Resposta do Mercado Brasileiro e Instrumentos de Proteção
No mercado brasileiro, o impacto desses movimentos ainda não foi tão evidente quanto em outros momentos. O boletim do Ineep observa que diesel e gás de cozinha apresentaram variações em janeiro e fevereiro, com pequenas flutuações, enquanto a gasolina registrou uma queda após reajustes nas refinarias da Petrobras.
O instituto defende a importância de preservar instrumentos de proteção do mercado interno, com a Petrobras desempenhando um papel fundamental na mitigação de pressões inflacionárias provenientes dos combustíveis.
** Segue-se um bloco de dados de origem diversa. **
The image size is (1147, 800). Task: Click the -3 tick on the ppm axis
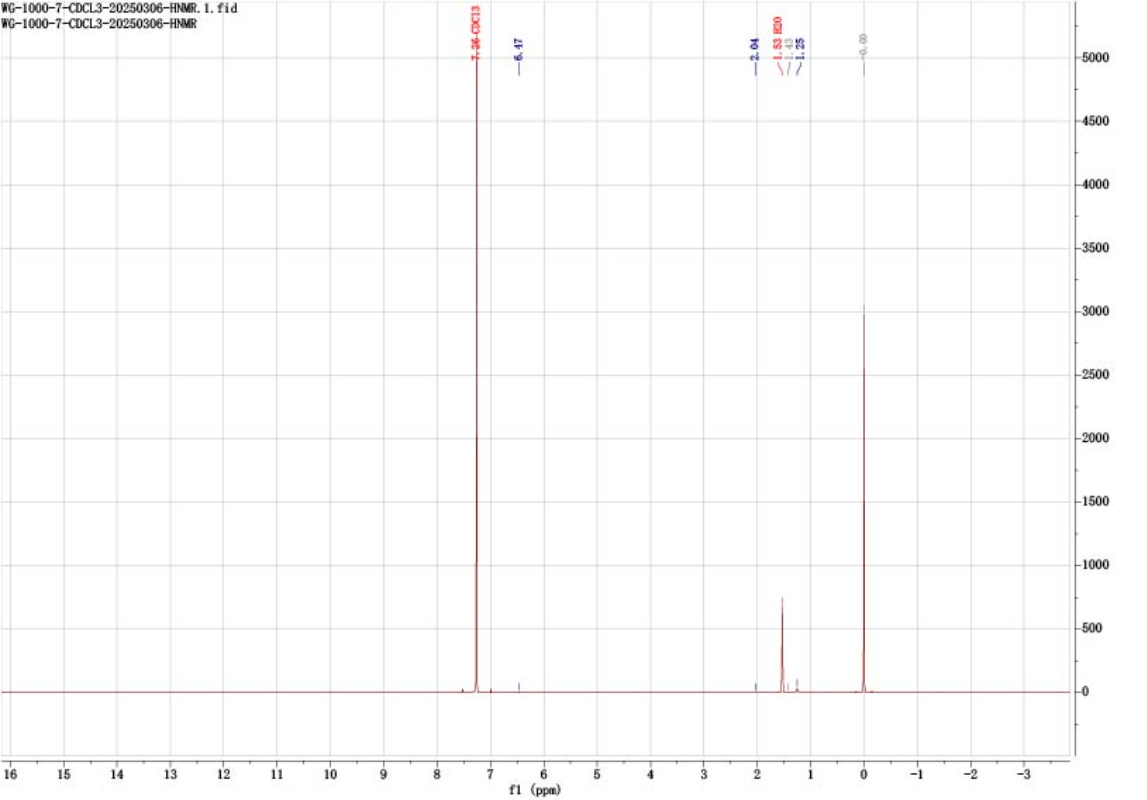1023,774
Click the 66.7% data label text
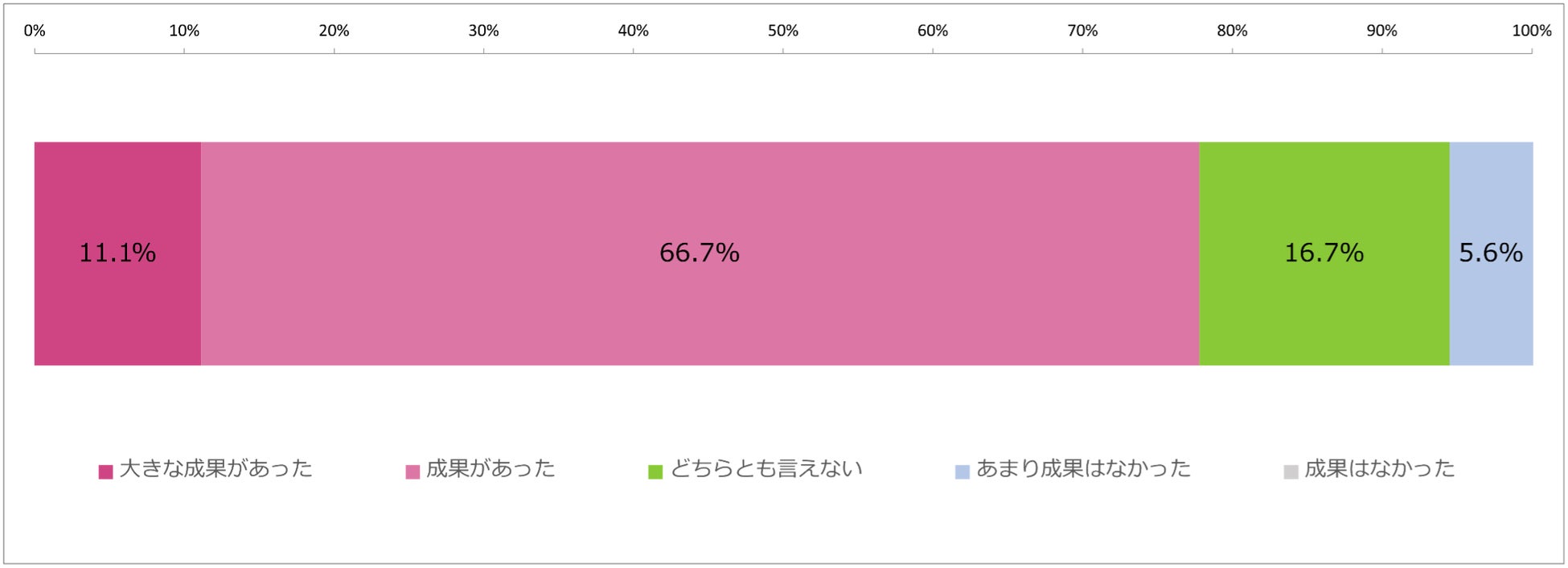The height and width of the screenshot is (568, 1568). tap(700, 253)
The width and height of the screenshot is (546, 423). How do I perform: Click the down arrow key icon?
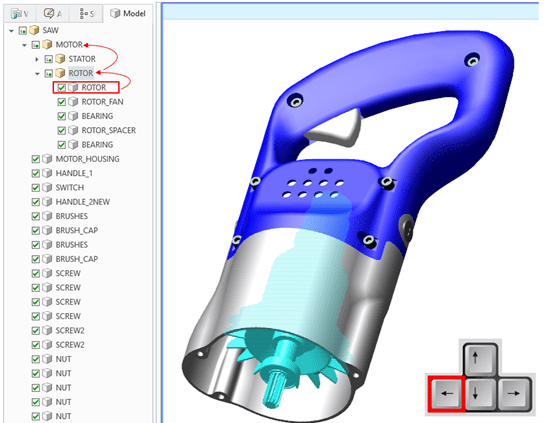click(480, 393)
Estratégias da Petrobras para Contenção
O Ineep acredita que a Petrobras pode atuar como uma barreira de contenção, mantendo os preços nas refinarias e evitando a transmissão imediata dessas altas aos preços finais, reduzindo o impacto da guerra sobre o consumidor brasileiro. A Agência Internacional de Energia também liberou 400 milhões de barris de reservas de emergência, buscando aliviar a pressão no curto prazo, embora o Ineep ressalte que essa medida não elimina os riscos de novos aumentos caso a guerra se prolongue.
O governo, por sua vez, acompanha a situação e trabalha com diferentes cenários para evitar decisões precipitadas.